In 2007 the Journal of the American College of Cardiology published a study which looked at over 41,000 patients records and found that people who were put on statins to lower their LDL, “the risk of cancer is significantly associated with lower achieved LDL-C levels.”
A 1997 study found that, “Among men aged 70 years and older, categorically defined depression was three times more common in the group with low plasma cholesterol (<4·14 mmol/L or 170 mg/dl) than in those with higher concentrations.”
Another Dutch study of men aged 40 to 70 also found that, “Men with a lower cholesterol level (≤4.5 mmol/l or 174 mg/dl) have a higher prevalence of depressive symptoms than those with a cholesterol level between 6 and 7 mmol/l (232 and 270 mg/dl).”
A University of Minnesota study found that “A serum cholesterol level less than 4.14 mmol/L (less than 160 mg/dL) was also associated with a significantly increased risk of death from cancer of the liver and pancreas; digestive diseases, particularly hepatic cirrhosis; suicide; and alcohol dependence syndrome.”
Lipid Ratios are Better Predictors of Heart Disease Risk
According to Dr. Joseph Mercola, a renowned functional medicine specialist, “A better predictor is the ratio between your high-density lipoproteins (HDL) and total cholesterol. HDL is an important factor in the fight against heart disease. Your ratio between HDL and total cholesterol (or HDL divided by your total cholesterol, multiplied by 100) should ideally be above 24 percent.”
“Triglycerides are another type of cholesterol formed in your body with excess blood sugar from the metabolism of carbohydrates. They are a significant risk factor in the development of heart disease. Your triglyceride to HDL ratio (triglycerides divided by HDL, multiplied by 100) should ideally be below 2 percent.”
Part of Dr. Mercola’s view is confirmed by this Brazilian study where researchers found that “the ratio of triglycerides to HDL-cholesterol or to HDL-c were robustly associated with disease extent. Elevation in the ratio of TG to HDL-c was the single most powerful predictor of extensive coronary heart disease among all the lipid variables examined.”
Getting Your Lipid Profile in Shape
There are much less risky and easier ways to get your lipid profile in shape other than taking red yeast rice or statins.
Do these and your lipid profile will improve….
- Totally avoid highly refined carbohydrates, sugar and processed food.
- Totally avoid margarine, shortening and other hydrogenated fats: these are trans fats that promote atherosclerosis which will lead to heart disease.
- Get your carbs from vegetables, low carb fruits, seeds, some roots and tubers like sweet potatoes and carrots if you don’t have Type 2 diabetes or weight to lose.
- Avoid commercial vegetable and seed oils like soya oil, corn oil, canola oil and safflower oil.
- Use mono saturated and saturated fats like olive oil, avocado oil and coconut oil to cook.
- Eat avocados and olives: they’re high in mono saturated fats.
- Include lots of wild caught fish and seafood like oysters and squids, pasture raised and free roaming meat and eggs into your diet.
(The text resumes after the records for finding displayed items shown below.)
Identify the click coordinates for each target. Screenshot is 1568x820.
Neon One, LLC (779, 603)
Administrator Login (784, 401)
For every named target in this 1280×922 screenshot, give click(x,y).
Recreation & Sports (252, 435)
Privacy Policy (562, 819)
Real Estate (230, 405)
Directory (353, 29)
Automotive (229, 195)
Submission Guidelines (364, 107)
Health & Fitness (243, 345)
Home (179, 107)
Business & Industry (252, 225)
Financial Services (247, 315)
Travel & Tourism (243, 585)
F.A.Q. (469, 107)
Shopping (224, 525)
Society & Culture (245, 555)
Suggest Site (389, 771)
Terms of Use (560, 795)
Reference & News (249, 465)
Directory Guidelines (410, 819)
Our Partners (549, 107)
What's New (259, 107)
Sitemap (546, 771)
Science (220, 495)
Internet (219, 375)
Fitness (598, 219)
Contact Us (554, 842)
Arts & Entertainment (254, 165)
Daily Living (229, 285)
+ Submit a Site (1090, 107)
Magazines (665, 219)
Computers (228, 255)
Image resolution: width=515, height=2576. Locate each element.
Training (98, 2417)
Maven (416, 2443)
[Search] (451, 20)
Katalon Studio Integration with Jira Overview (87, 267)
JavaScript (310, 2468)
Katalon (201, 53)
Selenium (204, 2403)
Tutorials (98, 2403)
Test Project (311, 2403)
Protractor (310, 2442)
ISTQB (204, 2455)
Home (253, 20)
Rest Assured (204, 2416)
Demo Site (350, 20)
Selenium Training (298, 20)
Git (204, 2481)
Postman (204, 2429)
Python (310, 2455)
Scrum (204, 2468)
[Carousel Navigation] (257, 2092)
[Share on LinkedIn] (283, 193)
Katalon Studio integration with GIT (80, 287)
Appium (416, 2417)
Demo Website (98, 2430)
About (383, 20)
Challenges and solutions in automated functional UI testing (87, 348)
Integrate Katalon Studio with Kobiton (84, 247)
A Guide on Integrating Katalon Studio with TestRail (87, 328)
- Use low temperature cooking methods.
- Take a fish oil supplement to boost Omega 3 intake which can slash triglyceride levels.
- Start a regular exercise program.
- Avoid smoking and if you’re smoking stop.
Don’t buy into the “the lower your cholesterol, the better your heart health will be” hogwash that’s been drummed into our heads by the health authorities for decades.